(Task details) Reproduce the records below with "Locate an element on the screen" swapped for "Find an element on the screen" wherever it occurs, keeping everything else unchanged.
= = = = =
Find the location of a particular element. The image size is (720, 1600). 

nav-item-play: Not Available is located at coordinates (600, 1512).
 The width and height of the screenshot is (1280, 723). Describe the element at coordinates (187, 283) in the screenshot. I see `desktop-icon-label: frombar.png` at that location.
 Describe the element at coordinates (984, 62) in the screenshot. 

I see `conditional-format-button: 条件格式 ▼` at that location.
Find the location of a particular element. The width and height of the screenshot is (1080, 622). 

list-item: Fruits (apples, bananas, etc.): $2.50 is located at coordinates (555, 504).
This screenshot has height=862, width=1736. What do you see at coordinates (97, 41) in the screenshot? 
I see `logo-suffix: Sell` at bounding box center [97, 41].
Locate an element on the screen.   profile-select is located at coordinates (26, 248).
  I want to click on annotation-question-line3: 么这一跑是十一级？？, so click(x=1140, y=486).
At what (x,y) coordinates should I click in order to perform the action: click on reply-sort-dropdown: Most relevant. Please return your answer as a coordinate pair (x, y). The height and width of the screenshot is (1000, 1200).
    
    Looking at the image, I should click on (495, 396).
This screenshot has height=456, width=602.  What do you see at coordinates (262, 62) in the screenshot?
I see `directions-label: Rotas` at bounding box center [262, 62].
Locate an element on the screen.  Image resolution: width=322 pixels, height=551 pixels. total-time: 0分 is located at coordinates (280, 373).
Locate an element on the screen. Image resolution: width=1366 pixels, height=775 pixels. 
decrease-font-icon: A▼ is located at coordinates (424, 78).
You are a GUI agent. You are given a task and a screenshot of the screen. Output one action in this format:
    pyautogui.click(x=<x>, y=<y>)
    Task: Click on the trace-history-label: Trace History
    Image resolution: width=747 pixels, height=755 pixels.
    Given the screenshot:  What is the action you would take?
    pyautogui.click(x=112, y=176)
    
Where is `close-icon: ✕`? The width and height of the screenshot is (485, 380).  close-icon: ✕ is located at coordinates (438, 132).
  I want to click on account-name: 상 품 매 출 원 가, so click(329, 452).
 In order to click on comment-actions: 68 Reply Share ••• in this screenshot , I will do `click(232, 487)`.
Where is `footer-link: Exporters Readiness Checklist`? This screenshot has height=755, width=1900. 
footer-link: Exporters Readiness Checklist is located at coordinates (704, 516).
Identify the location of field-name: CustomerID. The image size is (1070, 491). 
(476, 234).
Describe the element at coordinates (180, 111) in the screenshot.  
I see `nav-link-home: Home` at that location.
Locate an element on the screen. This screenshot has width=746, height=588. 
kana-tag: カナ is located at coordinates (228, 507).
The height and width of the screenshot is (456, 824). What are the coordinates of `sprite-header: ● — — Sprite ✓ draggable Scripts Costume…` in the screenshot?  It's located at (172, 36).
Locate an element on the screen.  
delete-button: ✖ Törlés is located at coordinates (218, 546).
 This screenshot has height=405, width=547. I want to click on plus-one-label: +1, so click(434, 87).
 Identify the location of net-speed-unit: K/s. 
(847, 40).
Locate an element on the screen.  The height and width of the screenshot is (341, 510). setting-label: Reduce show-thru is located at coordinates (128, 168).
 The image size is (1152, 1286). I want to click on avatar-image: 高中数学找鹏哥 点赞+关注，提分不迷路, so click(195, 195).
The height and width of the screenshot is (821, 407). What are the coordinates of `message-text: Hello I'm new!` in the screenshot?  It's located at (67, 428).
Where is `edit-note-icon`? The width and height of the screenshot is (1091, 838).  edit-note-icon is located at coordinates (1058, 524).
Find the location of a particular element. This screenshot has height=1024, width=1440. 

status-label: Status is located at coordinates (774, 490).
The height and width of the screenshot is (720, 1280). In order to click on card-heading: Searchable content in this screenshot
= = = = =
(Final answer)
Find the location of a particular element. The image size is (720, 1600). 

nav-item-play: Not Available is located at coordinates (600, 1512).
 The width and height of the screenshot is (1280, 723). Describe the element at coordinates (187, 283) in the screenshot. I see `desktop-icon-label: frombar.png` at that location.
 Describe the element at coordinates (984, 62) in the screenshot. 

I see `conditional-format-button: 条件格式 ▼` at that location.
Find the location of a particular element. The width and height of the screenshot is (1080, 622). 

list-item: Fruits (apples, bananas, etc.): $2.50 is located at coordinates (555, 504).
This screenshot has height=862, width=1736. What do you see at coordinates (97, 41) in the screenshot? 
I see `logo-suffix: Sell` at bounding box center [97, 41].
Find an element on the screen.   profile-select is located at coordinates (26, 248).
  I want to click on annotation-question-line3: 么这一跑是十一级？？, so click(x=1140, y=486).
At what (x,y) coordinates should I click in order to perform the action: click on reply-sort-dropdown: Most relevant. Please return your answer as a coordinate pair (x, y). The height and width of the screenshot is (1000, 1200).
    
    Looking at the image, I should click on (495, 396).
This screenshot has height=456, width=602.  What do you see at coordinates (262, 62) in the screenshot?
I see `directions-label: Rotas` at bounding box center [262, 62].
Find an element on the screen.  Image resolution: width=322 pixels, height=551 pixels. total-time: 0分 is located at coordinates (280, 373).
Find an element on the screen. Image resolution: width=1366 pixels, height=775 pixels. 
decrease-font-icon: A▼ is located at coordinates (424, 78).
You are a GUI agent. You are given a task and a screenshot of the screen. Output one action in this format:
    pyautogui.click(x=<x>, y=<y>)
    Task: Click on the trace-history-label: Trace History
    Image resolution: width=747 pixels, height=755 pixels.
    Given the screenshot:  What is the action you would take?
    pyautogui.click(x=112, y=176)
    
Where is `close-icon: ✕`? The width and height of the screenshot is (485, 380).  close-icon: ✕ is located at coordinates (438, 132).
  I want to click on account-name: 상 품 매 출 원 가, so click(329, 452).
 In order to click on comment-actions: 68 Reply Share ••• in this screenshot , I will do `click(232, 487)`.
Where is `footer-link: Exporters Readiness Checklist`? This screenshot has height=755, width=1900. 
footer-link: Exporters Readiness Checklist is located at coordinates (704, 516).
Identify the location of field-name: CustomerID. The image size is (1070, 491). 
(476, 234).
Describe the element at coordinates (180, 111) in the screenshot.  
I see `nav-link-home: Home` at that location.
Find an element on the screen. This screenshot has width=746, height=588. 
kana-tag: カナ is located at coordinates (228, 507).
The height and width of the screenshot is (456, 824). What are the coordinates of `sprite-header: ● — — Sprite ✓ draggable Scripts Costume…` in the screenshot?  It's located at (172, 36).
Find an element on the screen.  
delete-button: ✖ Törlés is located at coordinates (218, 546).
 This screenshot has height=405, width=547. I want to click on plus-one-label: +1, so click(434, 87).
 Identify the location of net-speed-unit: K/s. 
(847, 40).
Find an element on the screen.  The height and width of the screenshot is (341, 510). setting-label: Reduce show-thru is located at coordinates (128, 168).
 The image size is (1152, 1286). I want to click on avatar-image: 高中数学找鹏哥 点赞+关注，提分不迷路, so click(195, 195).
The height and width of the screenshot is (821, 407). What are the coordinates of `message-text: Hello I'm new!` in the screenshot?  It's located at (67, 428).
Where is `edit-note-icon`? The width and height of the screenshot is (1091, 838).  edit-note-icon is located at coordinates (1058, 524).
Find the location of a particular element. This screenshot has height=1024, width=1440. 

status-label: Status is located at coordinates (774, 490).
The height and width of the screenshot is (720, 1280). In order to click on card-heading: Searchable content in this screenshot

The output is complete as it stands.